(Что сделать):
**1.** Перечислите по отрывку о наблюдении на избирательном участке всё, что, по словам рассказчика, нельзя увидеть целиком ни с одного места участка.
**2.** Определите по отрывку о наблюдении на избирательном участке, верны ли утверждения, и подтвердите каждый ответ точной цитатой: (a) участок находится в коридоре школы; (b) женщина сослалась на закон; (c) председатель комиссии попросила не ссориться обоих спорящих.
**3.** Продолжите отрывок о наблюдении на избирательном участке, начав сразу после его последнего предложения.

(Отрывок):
======
Закончив с книгой, я пытаюсь придумать хорошую позицию для наблюдения. Участок сильно вытянут – он расположен в коридоре школы – и совсем уж удачного места, из которого были бы видны действия всех членов комиссии, урны и кабинки для голосования, нет. Самым плохим вариантом кажется место напротив урн, и я встаю туда. Но спустя несколько секунд какая-то женщина начинает требовать, чтобы я вернулся в самый конец участка – там, где написано "место для наблюдателей", и куда меня пытался отвести полицейский.

– Вы смотрели книги второй раз, не имеете права этого делать! – уверенно заявляет женщина. Разумеется, никаких ссылок на закон она не приводит, да и не могла бы привести, потому что в законе сказано прямо обратное. Но, кажется, закон тут вообще является довольно эфемерным понятием, и мои аргументы на эту тему не имеют никакого эффекта. Прошу женщину представиться.

– Колобанова Людмила Иосифовна! Я наблюдатель от главы города. И если вы не знаете, кто я, то вы точно не живете в Реутове!

С последним тезисом мне остается лишь согласиться. Мысленно отмечаю про себя, что главу города мы вообще-то сейчас только выбираем, но от главы – значит, от главы. В этот момент уже ясно, что спорить по мелочам бессмысленно.

Мимо проходит председатель комиссии и, обратив внимание на нашу перепалку, просит меня "не ссориться". Дескать, посидите немножко на месте для наблюдателей, потом пройдете куда вам надо, посмотрите. Кажется, ее позиция вполне нейтральна – по-человечески она вызывает у меня некоторую симпатию. Лишь позже, анализируя ситуацию, я понимаю, что нейтралитетом здесь и не пахнет, а миролюбивый тон напоминает манипуляцию – почему-то просьба "не ссориться" была обращена лишь ко мне.
======
(Исходные данные):
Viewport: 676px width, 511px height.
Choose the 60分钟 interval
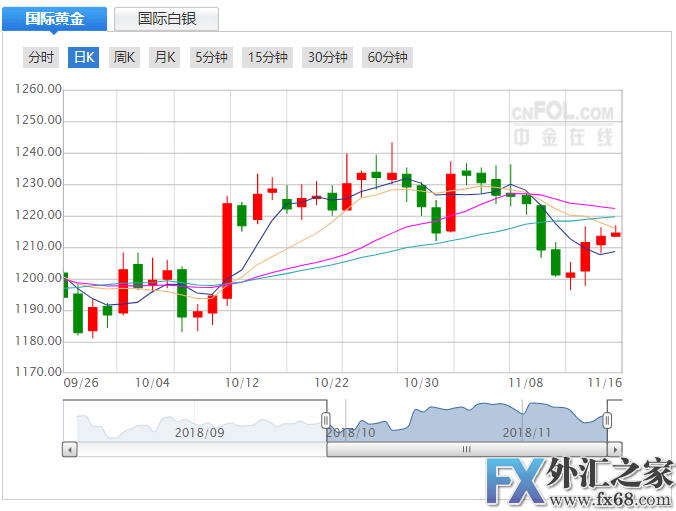(387, 57)

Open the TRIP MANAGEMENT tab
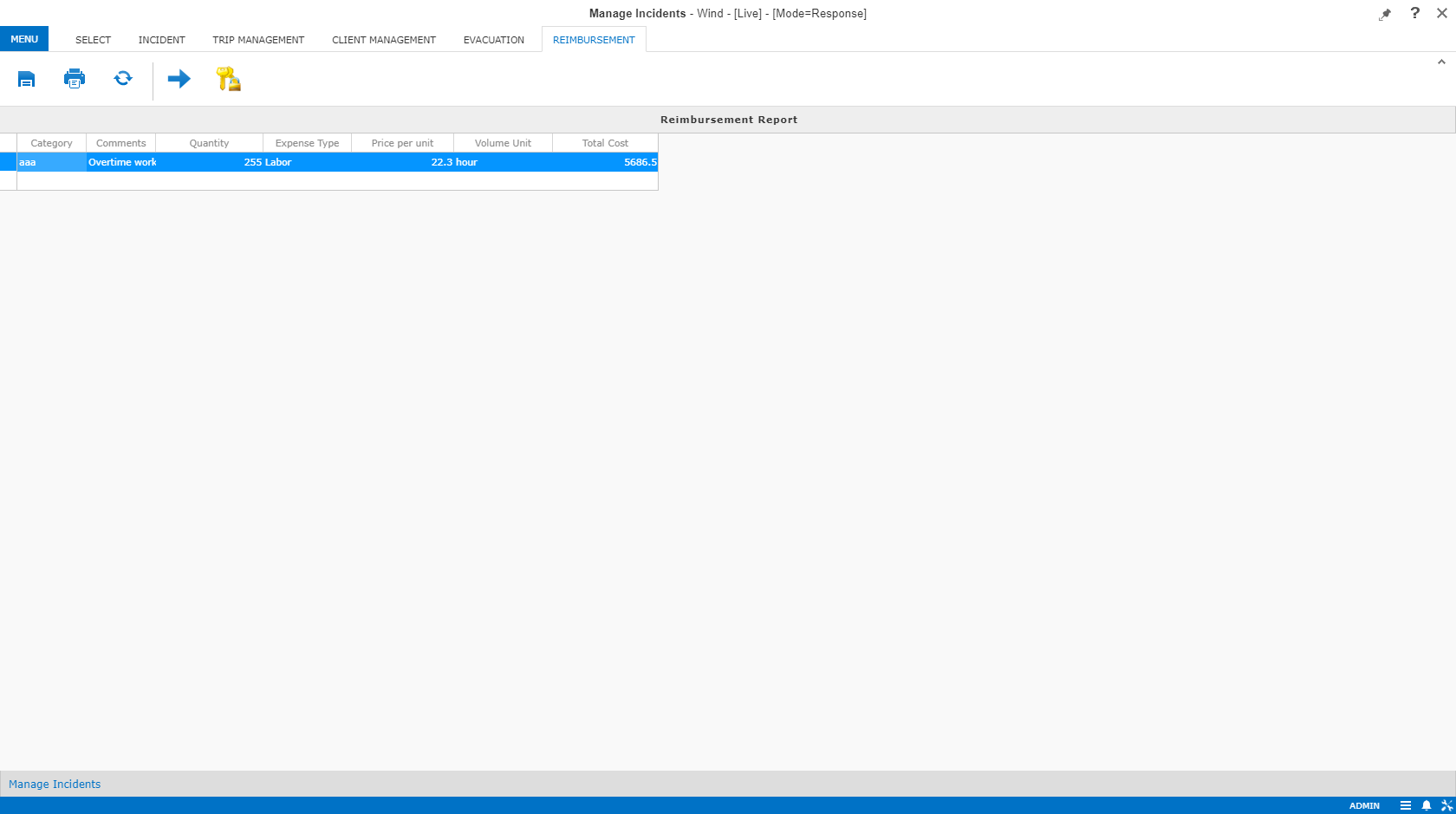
======
(Ответы):
**1.** Действия всех членов комиссии, урны, кабинки для голосования.

**2.**
(a) Да: «он расположен в коридоре школы».
(b) Нет: «никаких ссылок на закон она не приводит».
(c) Нет: «почему-то просьба "не ссориться" была обращена лишь ко мне».

**3.**
Три богатыря

Перемещаюсь за кабинки, еще дальше от "места для наблюдения". Стою и молча смотрю на членов комиссии – мне важно убедиться, что никто не вносит в книги никаких данных избирателей, поскольку это может свидетельствовать о попытке организации "вброса". Через несколько минут ко мне подходят двое мужчин лет сорока и просят переместиться все в тот же угол, в котором я не хочу стоять. Тут я почему-то вспоминаю, что координатор говорил о возможных драках – это все-таки Подмосковье, а не Москва. Достаю телефон и начинаю вести видеофиксацию. Подходит еще один мужчина. Наш разговор не отличается разнообразием.

– Пройди!

– На каком основании? Мне здесь удобно.

– Пройди!

– На каком основании?

– Оттуда тоже можно наблюдать.

– Мне здесь удобно.

– Пройди!

– На каком основании?

– Не пройдешь? Мы сейчас тебя выведем.

– Не пройду. Почему я должен куда-то идти?

– Потому что. Ты провоцируешь?

– Нет, я никого не провоцирую.

– На конфликт идешь. Пройди!

– Не пойду.

Спустя десять минут мужчины, так и отказавшиеся представиться, уходят, а я остаюсь стоять на месте. Женщинам в комиссии не нравится, что я вел съемку, поскольку они не хотят попасть в кадр. "Раз вы так хорошо знаете законы, то должны знать, что не имеете права нас снимать без нашего согласия", – говорит одна из них. Проблема в том, что я действительно неплохо знаю законы, и там ничего такого не написано. Впрочем, пускаться сейчас в дискуссию на эту тему я не хочу. Мне уже понятно, что тучи сгущаются.

Жалоба против жалобы

Я слышу, что кто-то называет мою фамилию, а также обрывки фраз: "он говорит, что выведет его, если получит распоряжение председателя" – это, видимо, про сотрудника полиции. Пытаюсь выяснить, кто те мужчины, которые пытались меня уговорить уйти. Никто почему-то не в курсе. Людмила Иосифовна пишет какую-то бумагу – явно жалобу на меня, чтобы ей было проще, демонстрирую удостоверение и помогаю переписать свои данные.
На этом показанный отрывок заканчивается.